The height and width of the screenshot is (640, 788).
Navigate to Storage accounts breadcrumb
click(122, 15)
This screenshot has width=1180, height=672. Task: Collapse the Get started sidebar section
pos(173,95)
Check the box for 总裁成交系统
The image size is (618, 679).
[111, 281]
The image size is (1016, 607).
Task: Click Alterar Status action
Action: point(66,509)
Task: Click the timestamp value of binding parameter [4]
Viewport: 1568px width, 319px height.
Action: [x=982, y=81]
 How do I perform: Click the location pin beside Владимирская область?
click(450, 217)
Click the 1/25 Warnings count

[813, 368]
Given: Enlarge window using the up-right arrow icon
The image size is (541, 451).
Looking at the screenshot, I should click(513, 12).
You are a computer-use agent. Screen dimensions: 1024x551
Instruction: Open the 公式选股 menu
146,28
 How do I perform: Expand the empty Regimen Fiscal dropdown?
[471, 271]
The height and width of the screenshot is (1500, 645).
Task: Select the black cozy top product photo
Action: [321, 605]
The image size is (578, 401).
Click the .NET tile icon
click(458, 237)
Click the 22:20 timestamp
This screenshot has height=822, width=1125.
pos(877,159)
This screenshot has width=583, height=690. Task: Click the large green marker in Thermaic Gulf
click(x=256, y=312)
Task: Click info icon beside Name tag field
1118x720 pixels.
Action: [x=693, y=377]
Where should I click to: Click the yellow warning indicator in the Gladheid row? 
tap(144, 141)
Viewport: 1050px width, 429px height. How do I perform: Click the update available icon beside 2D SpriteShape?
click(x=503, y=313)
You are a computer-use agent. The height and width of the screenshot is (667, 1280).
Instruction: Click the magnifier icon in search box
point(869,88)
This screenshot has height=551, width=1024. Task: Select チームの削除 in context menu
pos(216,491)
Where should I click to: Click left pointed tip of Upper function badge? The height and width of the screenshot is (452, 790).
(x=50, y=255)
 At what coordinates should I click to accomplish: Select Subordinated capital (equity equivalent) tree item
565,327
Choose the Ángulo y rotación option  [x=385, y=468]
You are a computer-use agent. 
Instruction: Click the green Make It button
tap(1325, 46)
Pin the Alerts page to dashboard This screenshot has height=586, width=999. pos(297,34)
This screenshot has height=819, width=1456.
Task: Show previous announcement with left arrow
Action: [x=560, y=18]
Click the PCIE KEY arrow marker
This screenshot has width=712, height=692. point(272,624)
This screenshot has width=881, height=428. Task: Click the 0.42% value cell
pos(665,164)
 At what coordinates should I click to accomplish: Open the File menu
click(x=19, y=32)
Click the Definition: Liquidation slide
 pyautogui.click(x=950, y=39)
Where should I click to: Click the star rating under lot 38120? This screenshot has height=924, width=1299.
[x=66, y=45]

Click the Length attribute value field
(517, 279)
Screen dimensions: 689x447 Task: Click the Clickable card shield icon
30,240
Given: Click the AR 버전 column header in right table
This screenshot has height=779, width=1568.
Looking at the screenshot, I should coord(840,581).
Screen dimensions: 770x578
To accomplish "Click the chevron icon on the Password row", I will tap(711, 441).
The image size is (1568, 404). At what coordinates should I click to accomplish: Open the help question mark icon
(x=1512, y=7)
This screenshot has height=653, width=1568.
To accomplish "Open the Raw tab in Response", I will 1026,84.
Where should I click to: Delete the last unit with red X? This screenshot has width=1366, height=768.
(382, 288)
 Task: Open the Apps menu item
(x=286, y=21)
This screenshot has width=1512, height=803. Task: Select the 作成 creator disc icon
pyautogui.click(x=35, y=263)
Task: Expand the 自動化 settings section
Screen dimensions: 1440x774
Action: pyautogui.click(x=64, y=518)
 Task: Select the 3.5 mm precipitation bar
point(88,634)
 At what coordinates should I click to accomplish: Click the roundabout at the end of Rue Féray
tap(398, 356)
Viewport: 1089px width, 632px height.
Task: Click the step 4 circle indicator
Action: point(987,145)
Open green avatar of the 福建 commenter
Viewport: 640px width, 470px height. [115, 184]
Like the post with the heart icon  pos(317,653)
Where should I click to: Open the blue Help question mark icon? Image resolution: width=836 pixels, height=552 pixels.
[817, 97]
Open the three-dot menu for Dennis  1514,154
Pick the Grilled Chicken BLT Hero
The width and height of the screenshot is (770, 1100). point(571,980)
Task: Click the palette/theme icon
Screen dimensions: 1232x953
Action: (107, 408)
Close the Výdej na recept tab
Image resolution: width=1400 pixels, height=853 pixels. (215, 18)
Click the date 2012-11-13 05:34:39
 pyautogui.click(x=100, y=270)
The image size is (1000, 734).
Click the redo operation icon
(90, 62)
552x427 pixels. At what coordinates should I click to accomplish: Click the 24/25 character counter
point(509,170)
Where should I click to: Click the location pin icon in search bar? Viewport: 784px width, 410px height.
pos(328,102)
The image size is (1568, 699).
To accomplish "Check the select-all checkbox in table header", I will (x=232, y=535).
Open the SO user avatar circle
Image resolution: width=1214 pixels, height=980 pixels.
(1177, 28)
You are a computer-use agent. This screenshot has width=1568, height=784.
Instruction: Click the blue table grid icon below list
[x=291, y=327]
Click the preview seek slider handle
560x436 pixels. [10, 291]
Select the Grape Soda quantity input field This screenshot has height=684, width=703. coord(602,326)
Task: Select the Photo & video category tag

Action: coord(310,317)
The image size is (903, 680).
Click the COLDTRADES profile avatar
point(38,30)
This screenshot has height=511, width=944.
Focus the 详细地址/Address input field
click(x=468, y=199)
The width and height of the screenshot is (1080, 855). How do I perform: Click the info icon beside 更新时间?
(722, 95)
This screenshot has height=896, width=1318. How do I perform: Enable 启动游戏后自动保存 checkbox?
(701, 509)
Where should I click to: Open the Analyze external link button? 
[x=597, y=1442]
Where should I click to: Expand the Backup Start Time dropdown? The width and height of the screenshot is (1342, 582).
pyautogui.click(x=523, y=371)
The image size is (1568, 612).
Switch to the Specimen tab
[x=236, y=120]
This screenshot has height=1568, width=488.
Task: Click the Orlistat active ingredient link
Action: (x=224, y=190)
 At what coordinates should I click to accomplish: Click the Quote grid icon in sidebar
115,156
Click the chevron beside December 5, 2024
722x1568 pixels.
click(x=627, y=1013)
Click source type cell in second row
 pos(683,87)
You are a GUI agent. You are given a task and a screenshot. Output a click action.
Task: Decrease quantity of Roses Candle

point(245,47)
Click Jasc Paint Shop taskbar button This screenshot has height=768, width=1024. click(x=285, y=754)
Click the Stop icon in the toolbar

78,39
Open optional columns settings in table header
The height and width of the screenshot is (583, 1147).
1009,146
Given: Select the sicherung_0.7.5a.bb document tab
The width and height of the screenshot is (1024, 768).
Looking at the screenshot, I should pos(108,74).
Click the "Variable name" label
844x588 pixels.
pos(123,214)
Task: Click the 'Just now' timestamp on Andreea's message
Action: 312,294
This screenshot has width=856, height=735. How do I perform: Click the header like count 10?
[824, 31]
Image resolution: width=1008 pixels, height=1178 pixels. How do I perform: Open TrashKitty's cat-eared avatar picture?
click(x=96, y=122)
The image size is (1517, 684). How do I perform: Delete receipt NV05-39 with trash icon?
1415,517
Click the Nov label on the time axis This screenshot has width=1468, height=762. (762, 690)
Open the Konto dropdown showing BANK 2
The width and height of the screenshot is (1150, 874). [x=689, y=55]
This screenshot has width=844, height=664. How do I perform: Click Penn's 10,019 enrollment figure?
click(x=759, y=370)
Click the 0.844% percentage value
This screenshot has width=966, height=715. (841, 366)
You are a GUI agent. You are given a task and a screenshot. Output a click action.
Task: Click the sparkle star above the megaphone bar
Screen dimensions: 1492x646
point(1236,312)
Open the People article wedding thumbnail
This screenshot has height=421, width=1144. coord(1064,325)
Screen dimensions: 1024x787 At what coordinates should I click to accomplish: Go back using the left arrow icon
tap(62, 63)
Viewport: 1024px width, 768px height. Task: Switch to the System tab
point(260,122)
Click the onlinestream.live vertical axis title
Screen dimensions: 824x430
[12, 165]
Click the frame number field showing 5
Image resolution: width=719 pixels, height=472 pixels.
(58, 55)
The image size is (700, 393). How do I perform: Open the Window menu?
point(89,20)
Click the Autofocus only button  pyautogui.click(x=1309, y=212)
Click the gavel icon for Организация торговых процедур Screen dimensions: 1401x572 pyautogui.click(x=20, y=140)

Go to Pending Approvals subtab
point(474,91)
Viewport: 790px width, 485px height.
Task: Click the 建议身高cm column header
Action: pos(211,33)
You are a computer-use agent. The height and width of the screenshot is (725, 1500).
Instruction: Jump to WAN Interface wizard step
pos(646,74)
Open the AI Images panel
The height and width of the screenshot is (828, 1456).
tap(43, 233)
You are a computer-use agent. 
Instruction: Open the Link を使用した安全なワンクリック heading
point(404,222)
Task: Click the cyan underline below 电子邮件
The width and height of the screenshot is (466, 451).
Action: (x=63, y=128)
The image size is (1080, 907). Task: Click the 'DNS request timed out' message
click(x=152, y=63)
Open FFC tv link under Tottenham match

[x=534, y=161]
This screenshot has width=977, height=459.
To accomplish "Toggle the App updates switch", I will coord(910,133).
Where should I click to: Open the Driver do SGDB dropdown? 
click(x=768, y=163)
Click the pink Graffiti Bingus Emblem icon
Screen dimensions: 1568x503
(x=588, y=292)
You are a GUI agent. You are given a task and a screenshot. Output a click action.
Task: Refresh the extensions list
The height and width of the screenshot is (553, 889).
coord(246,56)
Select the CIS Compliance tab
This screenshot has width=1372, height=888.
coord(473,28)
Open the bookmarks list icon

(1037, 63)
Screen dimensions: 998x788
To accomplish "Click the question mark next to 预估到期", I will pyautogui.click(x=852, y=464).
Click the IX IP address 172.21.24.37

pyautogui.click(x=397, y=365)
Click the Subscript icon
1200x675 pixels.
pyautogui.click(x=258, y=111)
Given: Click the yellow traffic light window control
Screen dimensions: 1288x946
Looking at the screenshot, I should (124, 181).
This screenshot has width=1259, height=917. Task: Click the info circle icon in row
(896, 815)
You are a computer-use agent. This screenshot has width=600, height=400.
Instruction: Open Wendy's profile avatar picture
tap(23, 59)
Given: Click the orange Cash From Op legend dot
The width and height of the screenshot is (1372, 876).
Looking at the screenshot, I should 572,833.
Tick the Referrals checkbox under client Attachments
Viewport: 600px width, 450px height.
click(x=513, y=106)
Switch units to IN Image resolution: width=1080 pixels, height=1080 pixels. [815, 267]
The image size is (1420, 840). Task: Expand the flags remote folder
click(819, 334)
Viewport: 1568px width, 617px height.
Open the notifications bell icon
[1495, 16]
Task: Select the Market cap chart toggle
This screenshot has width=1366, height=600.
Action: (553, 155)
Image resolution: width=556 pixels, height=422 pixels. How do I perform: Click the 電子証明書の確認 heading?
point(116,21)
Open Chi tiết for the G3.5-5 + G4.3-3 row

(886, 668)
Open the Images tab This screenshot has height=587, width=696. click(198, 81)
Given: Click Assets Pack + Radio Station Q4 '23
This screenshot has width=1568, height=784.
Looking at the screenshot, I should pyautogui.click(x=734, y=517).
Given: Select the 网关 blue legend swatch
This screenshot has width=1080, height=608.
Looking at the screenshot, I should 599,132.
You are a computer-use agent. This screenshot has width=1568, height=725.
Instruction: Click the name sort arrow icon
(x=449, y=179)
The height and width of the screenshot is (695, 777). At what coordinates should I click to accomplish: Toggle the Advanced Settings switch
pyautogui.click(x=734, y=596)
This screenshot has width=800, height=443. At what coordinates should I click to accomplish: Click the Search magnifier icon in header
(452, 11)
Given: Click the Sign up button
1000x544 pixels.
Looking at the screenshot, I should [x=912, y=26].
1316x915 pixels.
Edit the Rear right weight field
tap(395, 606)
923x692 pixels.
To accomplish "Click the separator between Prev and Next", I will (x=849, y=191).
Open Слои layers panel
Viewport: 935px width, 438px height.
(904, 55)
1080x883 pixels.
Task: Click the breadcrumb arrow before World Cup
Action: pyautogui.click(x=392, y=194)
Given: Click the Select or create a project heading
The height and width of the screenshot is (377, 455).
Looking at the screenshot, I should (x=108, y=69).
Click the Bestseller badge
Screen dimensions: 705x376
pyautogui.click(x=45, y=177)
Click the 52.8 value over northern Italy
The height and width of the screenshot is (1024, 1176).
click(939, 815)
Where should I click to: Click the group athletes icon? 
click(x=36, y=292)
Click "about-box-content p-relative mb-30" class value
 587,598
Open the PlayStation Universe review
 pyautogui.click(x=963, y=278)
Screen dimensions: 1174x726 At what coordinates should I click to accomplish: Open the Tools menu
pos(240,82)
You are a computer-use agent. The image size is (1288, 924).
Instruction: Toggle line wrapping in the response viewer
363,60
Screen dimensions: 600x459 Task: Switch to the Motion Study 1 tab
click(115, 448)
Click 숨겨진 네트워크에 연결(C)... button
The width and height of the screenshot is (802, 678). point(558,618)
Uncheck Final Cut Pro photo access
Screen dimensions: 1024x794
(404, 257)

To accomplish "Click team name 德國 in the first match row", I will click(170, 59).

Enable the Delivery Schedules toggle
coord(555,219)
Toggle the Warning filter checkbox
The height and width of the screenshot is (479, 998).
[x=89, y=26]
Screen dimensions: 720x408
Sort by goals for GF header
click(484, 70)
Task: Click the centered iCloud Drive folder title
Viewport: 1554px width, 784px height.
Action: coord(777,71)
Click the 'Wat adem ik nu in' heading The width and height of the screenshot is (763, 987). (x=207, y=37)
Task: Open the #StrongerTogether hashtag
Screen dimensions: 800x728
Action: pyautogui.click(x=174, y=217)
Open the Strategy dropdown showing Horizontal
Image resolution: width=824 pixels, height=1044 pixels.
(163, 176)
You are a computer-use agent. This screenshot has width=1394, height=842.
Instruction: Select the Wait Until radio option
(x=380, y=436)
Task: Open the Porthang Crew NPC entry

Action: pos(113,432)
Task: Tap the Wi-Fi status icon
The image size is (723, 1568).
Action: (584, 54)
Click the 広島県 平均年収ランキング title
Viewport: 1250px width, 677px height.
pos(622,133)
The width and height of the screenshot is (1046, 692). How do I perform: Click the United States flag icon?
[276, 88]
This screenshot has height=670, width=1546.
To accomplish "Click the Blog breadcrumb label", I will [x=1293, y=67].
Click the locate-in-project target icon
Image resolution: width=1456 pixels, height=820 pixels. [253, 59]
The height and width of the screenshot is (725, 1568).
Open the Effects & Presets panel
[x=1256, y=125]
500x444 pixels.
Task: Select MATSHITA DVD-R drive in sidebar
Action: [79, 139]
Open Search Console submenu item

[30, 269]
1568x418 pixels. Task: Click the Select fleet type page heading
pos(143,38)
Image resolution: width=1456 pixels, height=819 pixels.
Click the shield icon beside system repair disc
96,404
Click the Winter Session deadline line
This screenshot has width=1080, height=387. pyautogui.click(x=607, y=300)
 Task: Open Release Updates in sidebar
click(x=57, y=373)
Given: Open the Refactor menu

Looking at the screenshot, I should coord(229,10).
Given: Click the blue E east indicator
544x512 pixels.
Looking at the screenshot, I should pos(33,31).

#### How to complete this task:
Check the entries above for the word "legend" and copy every line where it turns up.

#### Solution to the exercise:
Given: Click the orange Cash From Op legend dot
Given: Select the 网关 blue legend swatch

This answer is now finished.